• [Aim of the exercise] In the data below, find the line containing "Expand the RAL Farben folder", then set down that line and every later line up to and including the line containing "You are a computer-use agent.", exactly.

[Entries taken from a collection]
[Start of Attachment]

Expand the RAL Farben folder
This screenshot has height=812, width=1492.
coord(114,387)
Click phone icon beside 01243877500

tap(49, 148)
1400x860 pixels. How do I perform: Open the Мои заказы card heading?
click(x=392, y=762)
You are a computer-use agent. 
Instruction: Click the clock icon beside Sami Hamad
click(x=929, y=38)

[End of Attachment]
[Start of Attachment]

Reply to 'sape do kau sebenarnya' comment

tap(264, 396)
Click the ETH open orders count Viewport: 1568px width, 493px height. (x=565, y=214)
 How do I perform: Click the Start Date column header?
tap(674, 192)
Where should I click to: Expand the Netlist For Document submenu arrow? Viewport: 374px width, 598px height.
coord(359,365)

[End of Attachment]

• [Result]
Expand the RAL Farben folder
This screenshot has height=812, width=1492.
coord(114,387)
Click phone icon beside 01243877500

tap(49, 148)
1400x860 pixels. How do I perform: Open the Мои заказы card heading?
click(x=392, y=762)
You are a computer-use agent. 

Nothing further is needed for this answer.